[lvm-devel] [PATCH 2 of 4] Handle transient secondary mirror leg failures

Fri Dec 18 18:25:38 UTC 2009

On 12/18/09 12:10, Jonathan Brassow wrote:
> 2) If you don't get a new table loaded, it will behave as a suspend/ 
> resume only.  Recent code changes in dm-raid1.c are causing  
> 'log_failure' and 'leg_failure' to not be reset in those cases.  IOW,  
> all these steps could be for nothing.  :(

I would like to know how effective the retry is. As Jon explained
above, recent upstream kernel blocks all write I/Os on NOSYNC regions.
This means that those write I/Os are kept blocked for a long time.
For example, mirror retry interval in your patch #4 is 30 seconds and
application or  filesystem will be waited for 30 seconds (330 seconds
if retry count is 10). Can your application wait for more than 5 minutes?

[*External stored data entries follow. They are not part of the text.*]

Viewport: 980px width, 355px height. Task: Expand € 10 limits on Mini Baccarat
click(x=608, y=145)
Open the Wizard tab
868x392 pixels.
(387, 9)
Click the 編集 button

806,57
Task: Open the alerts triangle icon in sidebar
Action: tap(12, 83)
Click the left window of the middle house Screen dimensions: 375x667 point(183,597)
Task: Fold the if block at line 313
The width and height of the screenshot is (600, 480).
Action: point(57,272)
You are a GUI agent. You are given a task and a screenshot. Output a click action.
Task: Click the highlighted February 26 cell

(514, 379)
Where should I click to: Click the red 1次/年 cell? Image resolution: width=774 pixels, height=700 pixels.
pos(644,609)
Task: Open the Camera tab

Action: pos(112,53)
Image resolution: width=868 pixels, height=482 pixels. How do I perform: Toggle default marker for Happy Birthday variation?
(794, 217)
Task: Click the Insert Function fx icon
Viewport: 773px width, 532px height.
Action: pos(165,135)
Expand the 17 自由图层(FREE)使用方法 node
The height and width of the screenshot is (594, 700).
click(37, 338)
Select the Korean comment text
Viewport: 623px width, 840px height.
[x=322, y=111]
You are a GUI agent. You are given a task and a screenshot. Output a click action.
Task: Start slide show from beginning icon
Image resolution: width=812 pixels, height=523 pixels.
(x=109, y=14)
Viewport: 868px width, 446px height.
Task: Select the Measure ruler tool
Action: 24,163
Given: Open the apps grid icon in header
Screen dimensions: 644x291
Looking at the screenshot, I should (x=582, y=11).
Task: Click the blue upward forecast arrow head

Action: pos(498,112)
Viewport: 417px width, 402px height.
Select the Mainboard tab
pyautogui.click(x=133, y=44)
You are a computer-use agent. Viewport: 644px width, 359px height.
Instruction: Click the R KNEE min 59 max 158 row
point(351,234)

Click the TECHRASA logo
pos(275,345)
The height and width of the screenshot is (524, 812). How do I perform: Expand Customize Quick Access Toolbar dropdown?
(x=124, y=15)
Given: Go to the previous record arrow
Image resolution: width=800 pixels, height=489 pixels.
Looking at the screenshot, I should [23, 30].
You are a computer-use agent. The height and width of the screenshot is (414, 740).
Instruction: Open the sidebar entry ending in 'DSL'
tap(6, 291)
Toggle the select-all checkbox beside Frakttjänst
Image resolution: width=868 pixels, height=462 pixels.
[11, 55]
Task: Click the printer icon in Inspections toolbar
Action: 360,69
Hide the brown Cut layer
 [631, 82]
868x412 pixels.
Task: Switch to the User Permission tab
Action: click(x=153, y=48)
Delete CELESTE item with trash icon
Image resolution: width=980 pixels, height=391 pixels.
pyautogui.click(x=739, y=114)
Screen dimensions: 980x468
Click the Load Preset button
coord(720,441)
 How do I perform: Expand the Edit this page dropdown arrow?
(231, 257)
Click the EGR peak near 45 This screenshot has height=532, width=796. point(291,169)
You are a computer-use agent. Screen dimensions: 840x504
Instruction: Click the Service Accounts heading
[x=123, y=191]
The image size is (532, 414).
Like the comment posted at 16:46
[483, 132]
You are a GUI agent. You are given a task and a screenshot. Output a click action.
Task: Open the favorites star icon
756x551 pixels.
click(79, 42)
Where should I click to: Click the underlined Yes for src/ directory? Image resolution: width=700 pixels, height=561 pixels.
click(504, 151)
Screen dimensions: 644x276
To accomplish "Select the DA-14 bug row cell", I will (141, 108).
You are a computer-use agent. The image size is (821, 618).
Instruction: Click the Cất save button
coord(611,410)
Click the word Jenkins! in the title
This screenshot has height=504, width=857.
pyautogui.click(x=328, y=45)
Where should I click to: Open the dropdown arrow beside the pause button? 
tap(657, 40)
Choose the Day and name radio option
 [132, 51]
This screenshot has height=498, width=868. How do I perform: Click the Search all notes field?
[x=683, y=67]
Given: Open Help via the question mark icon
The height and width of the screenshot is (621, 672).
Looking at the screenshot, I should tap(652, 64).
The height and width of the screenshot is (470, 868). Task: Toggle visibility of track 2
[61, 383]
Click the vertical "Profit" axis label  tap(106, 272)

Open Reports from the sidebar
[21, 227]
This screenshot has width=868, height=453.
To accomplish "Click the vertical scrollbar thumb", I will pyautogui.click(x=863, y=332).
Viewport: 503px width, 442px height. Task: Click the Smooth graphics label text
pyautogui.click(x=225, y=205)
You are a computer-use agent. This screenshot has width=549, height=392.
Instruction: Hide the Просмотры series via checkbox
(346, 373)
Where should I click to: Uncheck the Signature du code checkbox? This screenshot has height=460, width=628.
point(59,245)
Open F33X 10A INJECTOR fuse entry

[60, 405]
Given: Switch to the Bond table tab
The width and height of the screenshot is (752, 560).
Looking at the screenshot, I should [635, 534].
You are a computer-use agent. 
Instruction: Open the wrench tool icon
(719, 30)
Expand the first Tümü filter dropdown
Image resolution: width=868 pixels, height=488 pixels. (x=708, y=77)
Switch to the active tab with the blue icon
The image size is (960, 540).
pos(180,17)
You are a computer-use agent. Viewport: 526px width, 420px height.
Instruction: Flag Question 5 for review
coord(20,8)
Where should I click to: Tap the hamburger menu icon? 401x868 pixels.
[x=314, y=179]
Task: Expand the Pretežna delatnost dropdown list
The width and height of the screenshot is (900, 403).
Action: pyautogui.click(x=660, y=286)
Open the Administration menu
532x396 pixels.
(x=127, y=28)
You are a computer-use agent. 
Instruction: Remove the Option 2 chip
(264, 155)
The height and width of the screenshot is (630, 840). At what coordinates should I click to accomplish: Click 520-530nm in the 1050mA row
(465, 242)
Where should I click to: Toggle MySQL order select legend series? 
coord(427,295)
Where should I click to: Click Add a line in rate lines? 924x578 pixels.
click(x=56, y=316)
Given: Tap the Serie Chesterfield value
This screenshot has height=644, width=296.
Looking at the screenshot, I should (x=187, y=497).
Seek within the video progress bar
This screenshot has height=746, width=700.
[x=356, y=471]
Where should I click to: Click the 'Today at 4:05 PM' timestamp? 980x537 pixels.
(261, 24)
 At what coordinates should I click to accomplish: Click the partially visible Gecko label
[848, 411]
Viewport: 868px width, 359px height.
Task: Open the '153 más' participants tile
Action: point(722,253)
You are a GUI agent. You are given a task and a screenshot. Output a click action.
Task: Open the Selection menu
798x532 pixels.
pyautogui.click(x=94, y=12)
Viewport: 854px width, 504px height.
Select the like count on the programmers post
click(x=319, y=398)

This behaviour will not been solved even if kernel is fixed so that
log_failure and leg_failure are reset. The write I/Os blocked will
be re-queued in the kernel when suspend/resume are done, but they
will be put in the hold queue again if the device failure is not
transient but permanent.

I would like to know the use case of this patch set.

Thanks,
Taka